-- Supplied material --
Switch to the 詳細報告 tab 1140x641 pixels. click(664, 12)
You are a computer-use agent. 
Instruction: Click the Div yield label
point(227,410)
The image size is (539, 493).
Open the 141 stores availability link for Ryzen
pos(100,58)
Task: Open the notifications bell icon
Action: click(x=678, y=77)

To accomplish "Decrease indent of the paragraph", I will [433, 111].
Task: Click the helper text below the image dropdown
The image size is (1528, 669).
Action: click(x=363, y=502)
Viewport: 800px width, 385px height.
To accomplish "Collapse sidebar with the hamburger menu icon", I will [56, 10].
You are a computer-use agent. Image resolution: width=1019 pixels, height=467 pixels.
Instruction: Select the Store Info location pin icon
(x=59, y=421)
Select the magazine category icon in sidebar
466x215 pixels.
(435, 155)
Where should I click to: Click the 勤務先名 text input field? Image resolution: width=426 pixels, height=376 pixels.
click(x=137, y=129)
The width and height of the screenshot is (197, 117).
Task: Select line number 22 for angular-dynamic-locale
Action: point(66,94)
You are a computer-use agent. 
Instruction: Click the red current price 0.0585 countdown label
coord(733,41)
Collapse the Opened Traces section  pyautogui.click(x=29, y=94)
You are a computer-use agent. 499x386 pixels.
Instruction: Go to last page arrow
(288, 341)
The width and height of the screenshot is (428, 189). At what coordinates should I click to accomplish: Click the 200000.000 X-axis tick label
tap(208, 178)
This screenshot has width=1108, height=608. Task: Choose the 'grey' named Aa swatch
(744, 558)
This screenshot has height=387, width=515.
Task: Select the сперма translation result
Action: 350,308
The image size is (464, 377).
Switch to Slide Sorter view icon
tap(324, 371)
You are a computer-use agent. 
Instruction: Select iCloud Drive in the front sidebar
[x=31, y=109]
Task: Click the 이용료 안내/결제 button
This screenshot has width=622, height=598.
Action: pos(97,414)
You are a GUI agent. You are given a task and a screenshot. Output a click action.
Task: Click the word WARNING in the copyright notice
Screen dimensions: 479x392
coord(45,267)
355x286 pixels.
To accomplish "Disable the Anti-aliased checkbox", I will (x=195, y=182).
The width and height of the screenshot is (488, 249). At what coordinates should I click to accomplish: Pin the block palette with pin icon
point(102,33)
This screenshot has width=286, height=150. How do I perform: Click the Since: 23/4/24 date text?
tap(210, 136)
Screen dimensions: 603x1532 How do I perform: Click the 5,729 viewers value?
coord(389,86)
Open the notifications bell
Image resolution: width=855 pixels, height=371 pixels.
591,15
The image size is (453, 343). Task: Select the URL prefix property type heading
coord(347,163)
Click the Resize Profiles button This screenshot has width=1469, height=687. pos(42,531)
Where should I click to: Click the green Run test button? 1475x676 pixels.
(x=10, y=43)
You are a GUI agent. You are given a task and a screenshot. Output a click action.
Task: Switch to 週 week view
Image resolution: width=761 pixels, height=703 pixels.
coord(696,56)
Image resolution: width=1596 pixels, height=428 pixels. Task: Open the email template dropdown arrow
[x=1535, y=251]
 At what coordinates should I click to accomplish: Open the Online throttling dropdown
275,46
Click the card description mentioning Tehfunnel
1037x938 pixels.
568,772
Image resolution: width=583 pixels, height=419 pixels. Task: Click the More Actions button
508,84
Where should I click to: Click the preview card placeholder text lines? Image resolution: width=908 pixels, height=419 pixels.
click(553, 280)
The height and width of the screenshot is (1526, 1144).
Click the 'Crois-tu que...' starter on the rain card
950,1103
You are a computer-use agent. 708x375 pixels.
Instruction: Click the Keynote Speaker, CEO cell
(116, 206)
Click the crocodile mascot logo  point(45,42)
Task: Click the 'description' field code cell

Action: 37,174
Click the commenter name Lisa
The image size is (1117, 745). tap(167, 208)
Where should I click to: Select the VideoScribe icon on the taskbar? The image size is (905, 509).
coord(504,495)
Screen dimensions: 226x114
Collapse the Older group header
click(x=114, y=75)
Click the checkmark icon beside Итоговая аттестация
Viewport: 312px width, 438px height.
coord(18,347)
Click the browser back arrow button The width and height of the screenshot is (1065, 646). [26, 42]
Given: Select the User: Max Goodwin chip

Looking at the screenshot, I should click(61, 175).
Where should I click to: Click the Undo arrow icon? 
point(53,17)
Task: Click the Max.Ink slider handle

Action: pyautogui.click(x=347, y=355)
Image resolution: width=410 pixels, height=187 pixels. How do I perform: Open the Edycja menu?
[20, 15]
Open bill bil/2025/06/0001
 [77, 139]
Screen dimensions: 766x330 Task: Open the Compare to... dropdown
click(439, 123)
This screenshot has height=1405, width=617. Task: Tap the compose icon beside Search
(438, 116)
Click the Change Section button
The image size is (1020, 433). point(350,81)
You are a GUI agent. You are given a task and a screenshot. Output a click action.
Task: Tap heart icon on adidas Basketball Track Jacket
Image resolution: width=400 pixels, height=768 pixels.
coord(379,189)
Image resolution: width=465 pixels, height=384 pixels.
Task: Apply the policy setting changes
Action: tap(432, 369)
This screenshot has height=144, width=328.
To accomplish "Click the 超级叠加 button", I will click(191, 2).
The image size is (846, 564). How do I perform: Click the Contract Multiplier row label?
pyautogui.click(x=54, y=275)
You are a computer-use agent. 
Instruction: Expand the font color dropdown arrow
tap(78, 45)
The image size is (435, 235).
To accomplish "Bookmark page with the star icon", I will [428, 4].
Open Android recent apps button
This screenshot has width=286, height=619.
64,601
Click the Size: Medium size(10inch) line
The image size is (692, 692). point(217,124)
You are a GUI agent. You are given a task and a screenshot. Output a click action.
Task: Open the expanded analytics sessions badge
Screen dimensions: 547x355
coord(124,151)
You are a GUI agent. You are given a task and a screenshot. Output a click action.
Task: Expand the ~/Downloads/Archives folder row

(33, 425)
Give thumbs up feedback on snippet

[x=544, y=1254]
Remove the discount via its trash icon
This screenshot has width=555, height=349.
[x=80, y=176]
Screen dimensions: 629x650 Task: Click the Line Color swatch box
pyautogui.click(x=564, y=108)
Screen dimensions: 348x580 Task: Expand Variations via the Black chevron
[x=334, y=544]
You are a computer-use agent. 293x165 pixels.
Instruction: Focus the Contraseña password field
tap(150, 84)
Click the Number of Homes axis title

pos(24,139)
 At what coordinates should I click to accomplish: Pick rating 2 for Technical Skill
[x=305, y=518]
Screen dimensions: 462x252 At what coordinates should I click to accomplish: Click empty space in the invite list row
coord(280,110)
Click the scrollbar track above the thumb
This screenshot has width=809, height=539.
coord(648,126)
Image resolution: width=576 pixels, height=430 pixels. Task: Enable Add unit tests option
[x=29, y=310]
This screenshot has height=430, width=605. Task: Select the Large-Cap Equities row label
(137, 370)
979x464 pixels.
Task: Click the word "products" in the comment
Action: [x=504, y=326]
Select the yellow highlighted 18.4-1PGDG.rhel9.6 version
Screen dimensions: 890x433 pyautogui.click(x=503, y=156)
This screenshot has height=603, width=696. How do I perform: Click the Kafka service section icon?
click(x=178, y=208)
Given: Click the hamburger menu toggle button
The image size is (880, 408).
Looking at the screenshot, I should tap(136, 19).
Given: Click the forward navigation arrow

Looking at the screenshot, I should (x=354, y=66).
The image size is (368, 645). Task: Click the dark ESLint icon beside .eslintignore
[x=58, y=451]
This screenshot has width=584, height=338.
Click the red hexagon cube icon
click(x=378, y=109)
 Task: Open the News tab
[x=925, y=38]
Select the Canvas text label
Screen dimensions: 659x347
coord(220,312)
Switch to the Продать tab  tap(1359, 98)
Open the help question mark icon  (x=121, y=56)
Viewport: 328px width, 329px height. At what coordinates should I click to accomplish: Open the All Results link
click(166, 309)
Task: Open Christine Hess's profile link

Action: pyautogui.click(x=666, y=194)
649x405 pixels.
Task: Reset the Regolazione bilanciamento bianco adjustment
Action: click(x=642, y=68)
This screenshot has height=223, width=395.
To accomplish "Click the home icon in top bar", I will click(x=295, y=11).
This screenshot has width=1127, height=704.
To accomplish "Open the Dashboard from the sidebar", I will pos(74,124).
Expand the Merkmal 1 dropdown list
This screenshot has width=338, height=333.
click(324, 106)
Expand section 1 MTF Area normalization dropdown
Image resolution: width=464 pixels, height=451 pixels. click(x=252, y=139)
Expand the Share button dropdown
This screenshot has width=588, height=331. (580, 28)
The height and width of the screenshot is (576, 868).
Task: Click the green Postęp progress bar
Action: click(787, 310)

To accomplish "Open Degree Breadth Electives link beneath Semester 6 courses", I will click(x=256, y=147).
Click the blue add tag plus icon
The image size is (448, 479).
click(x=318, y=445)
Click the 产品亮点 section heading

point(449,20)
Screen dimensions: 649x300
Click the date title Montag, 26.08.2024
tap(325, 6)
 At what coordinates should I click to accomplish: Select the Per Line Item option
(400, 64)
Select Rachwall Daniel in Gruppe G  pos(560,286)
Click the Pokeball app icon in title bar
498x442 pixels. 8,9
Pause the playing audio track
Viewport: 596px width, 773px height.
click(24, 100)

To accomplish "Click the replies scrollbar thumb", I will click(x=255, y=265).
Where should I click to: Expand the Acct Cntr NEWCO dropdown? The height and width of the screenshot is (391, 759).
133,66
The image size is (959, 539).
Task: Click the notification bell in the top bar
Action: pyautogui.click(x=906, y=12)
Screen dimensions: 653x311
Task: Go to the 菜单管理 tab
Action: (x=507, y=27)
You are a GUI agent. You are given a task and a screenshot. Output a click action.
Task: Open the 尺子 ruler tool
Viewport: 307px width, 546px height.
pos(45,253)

-- Task objective --
Copy out each line of the material above, word for word, from the first down to the line containing "You are a computer-use agent. Image". Add nothing.

-- Solution to the problem --
Switch to the 詳細報告 tab 1140x641 pixels. click(664, 12)
You are a computer-use agent. 
Instruction: Click the Div yield label
point(227,410)
The image size is (539, 493).
Open the 141 stores availability link for Ryzen
pos(100,58)
Task: Open the notifications bell icon
Action: click(x=678, y=77)

To accomplish "Decrease indent of the paragraph", I will [433, 111].
Task: Click the helper text below the image dropdown
The image size is (1528, 669).
Action: click(x=363, y=502)
Viewport: 800px width, 385px height.
To accomplish "Collapse sidebar with the hamburger menu icon", I will [56, 10].
You are a computer-use agent. Image resolution: width=1019 pixels, height=467 pixels.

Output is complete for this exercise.